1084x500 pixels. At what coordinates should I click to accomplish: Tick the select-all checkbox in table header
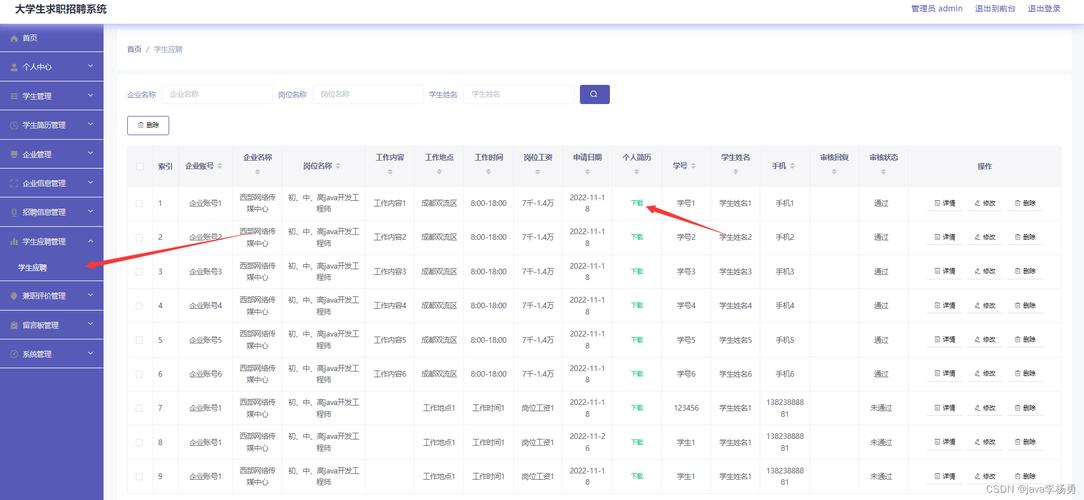click(x=139, y=166)
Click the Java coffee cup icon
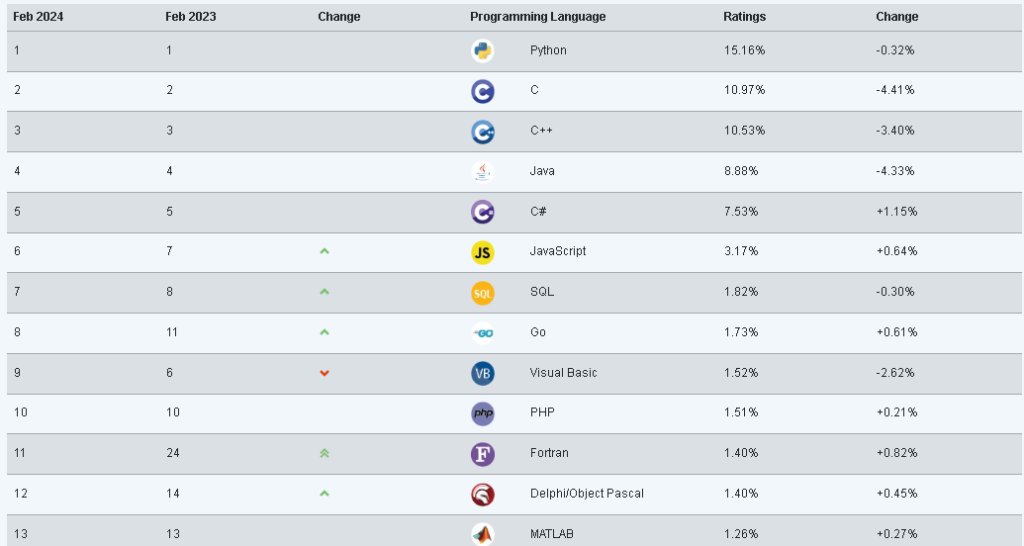1024x546 pixels. point(482,172)
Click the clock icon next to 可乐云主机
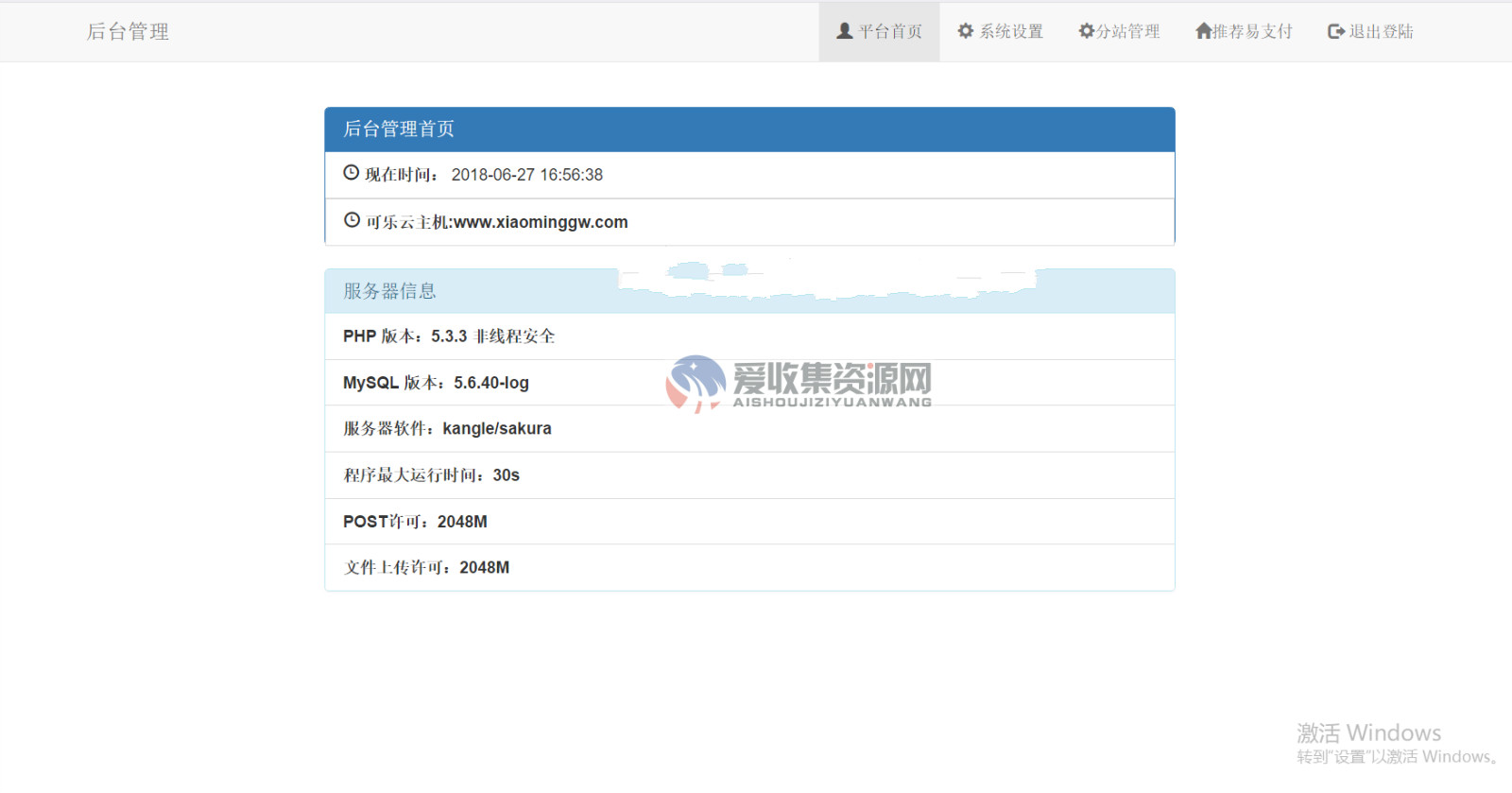Viewport: 1512px width, 793px height. tap(352, 220)
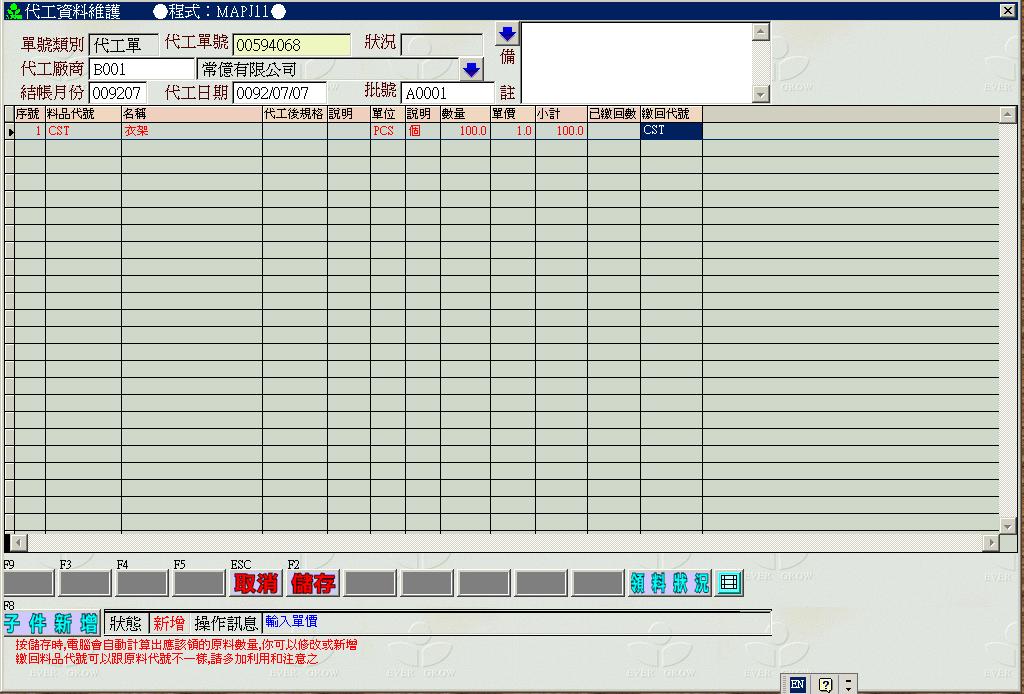Image resolution: width=1024 pixels, height=694 pixels.
Task: Select the 繳回代號 column header
Action: click(x=670, y=114)
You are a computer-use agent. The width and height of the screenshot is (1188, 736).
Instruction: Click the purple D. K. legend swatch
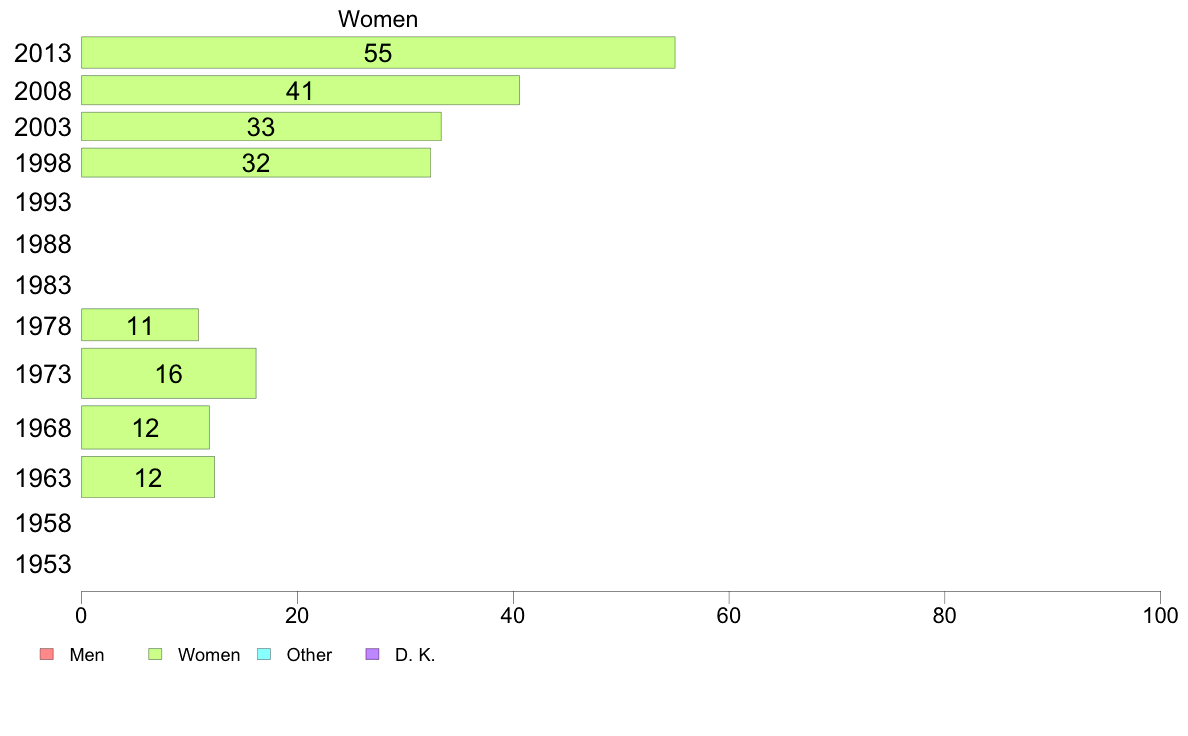tap(372, 654)
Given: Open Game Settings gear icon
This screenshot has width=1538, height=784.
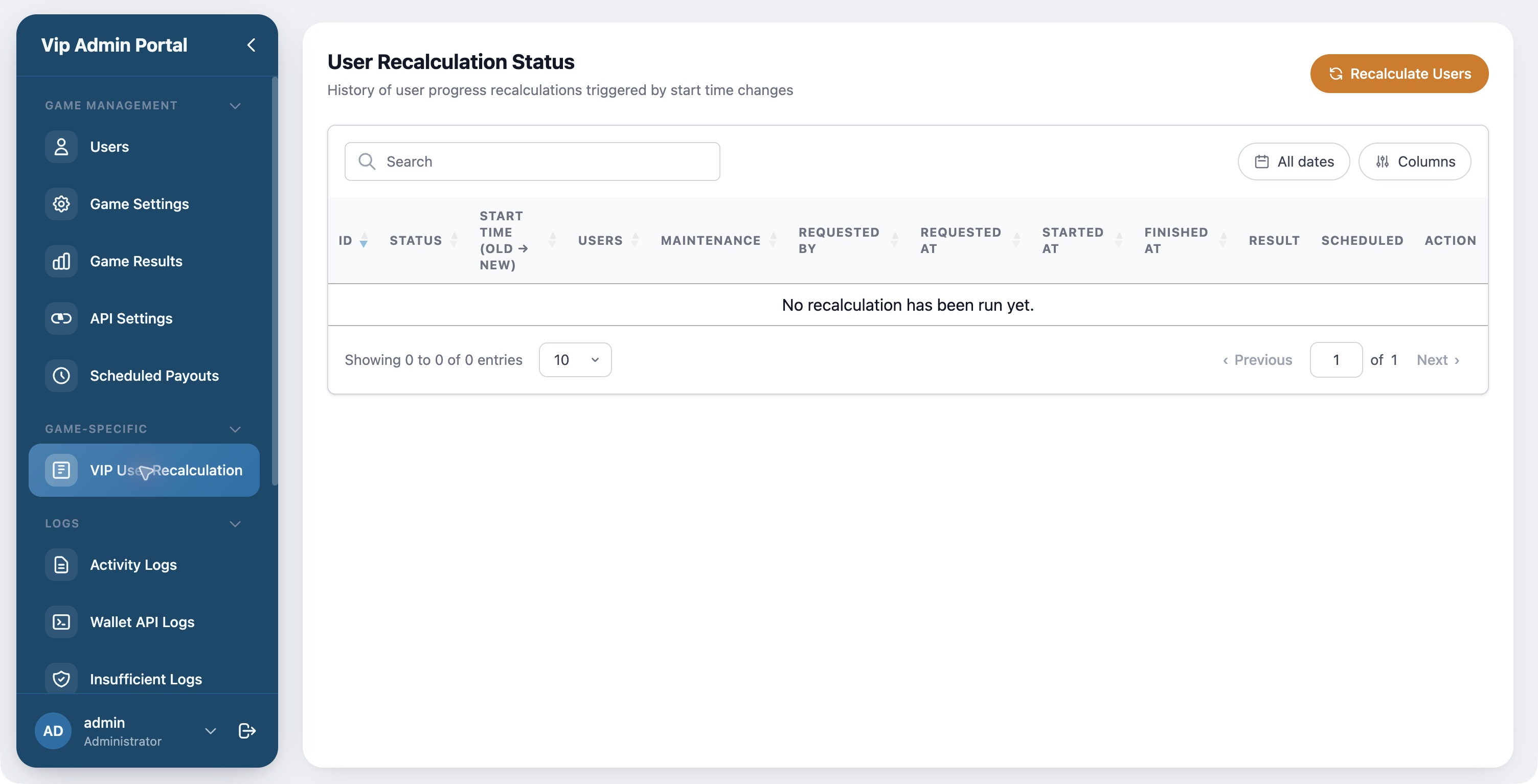Looking at the screenshot, I should [61, 204].

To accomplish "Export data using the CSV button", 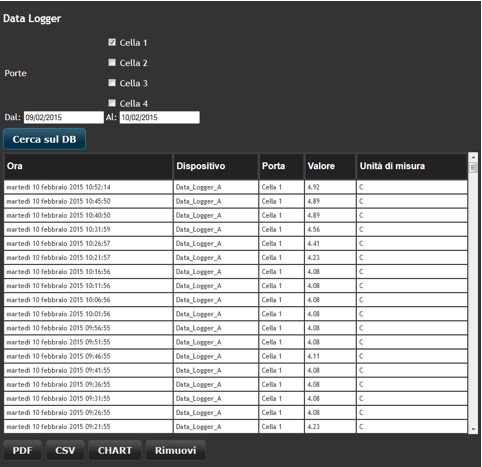I will click(x=65, y=450).
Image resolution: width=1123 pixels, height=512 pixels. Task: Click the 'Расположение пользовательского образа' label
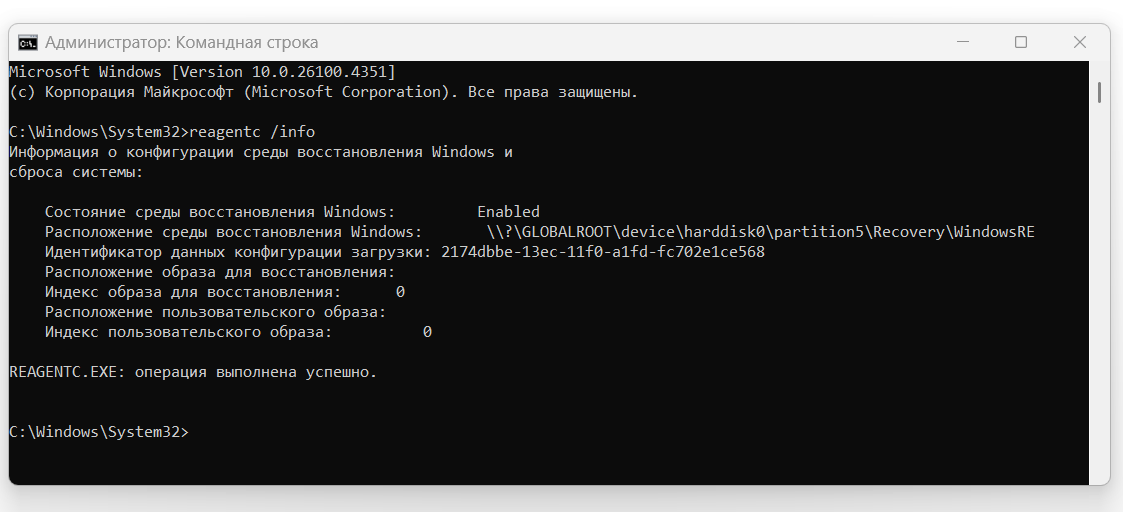(216, 312)
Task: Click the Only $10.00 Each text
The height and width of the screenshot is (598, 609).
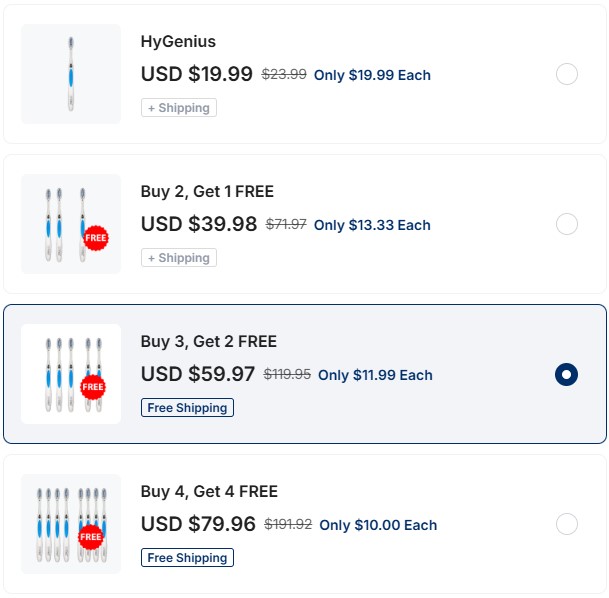Action: [378, 525]
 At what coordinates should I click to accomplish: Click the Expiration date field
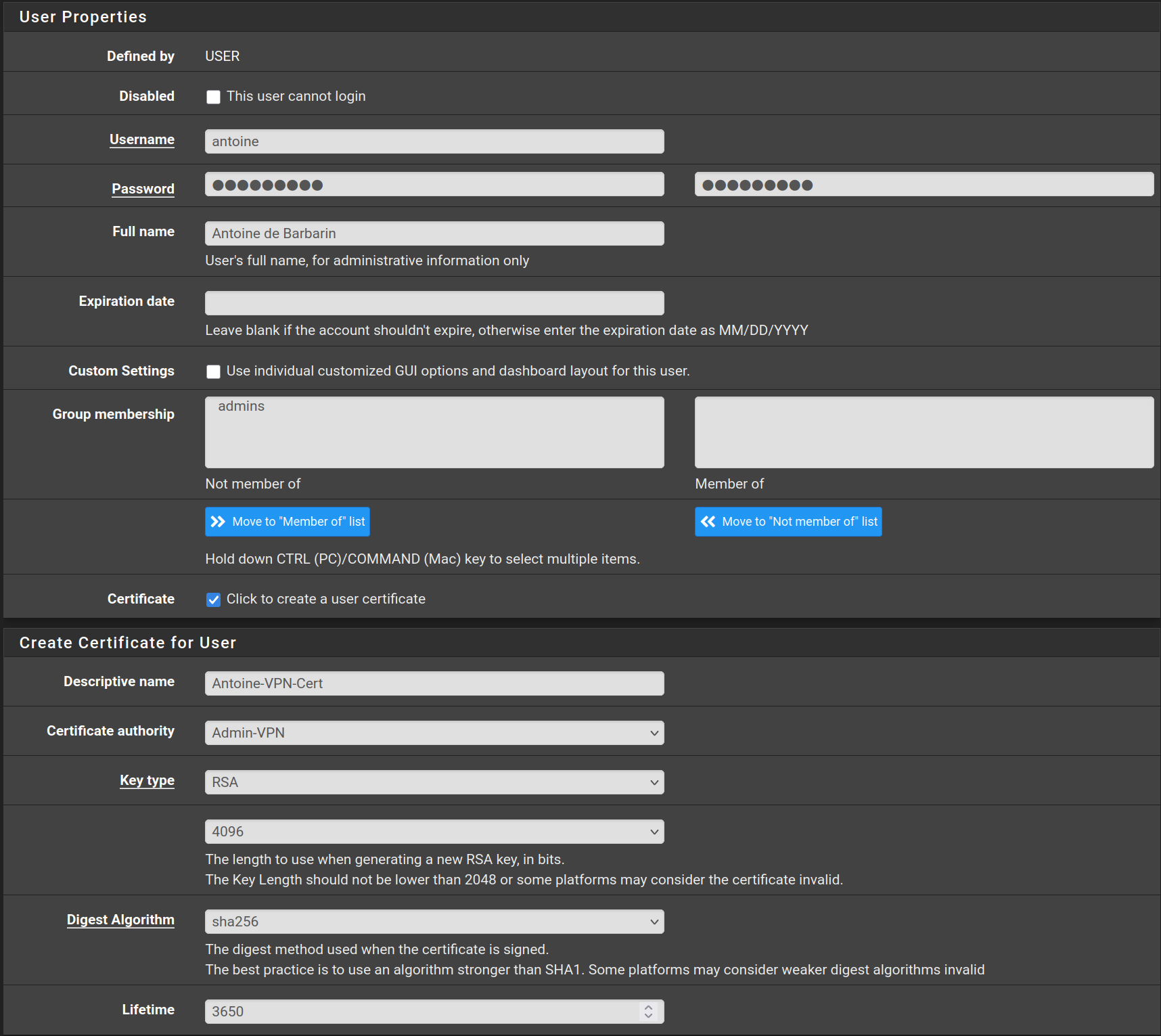434,303
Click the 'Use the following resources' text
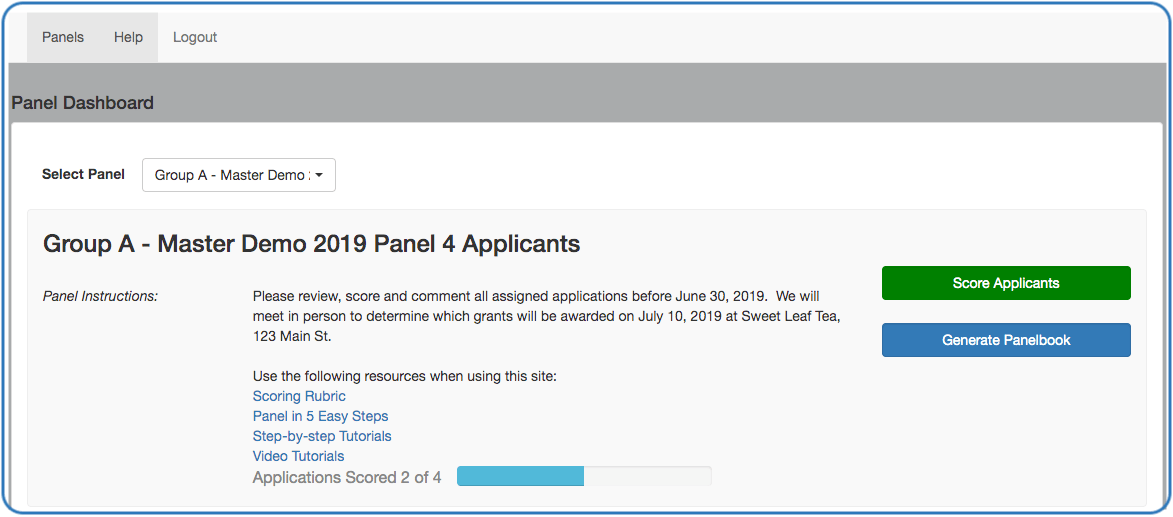 pyautogui.click(x=404, y=376)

• • •

▶ REQUEST: Please return each line from the entries above that contains the word "header".

▶ RESPONSE TO THE EXERCISE:
1084x500 pixels. At what coordinates should I click to accomplish: Tick the select-all checkbox in table header
Task: Select the 繳回代號 column header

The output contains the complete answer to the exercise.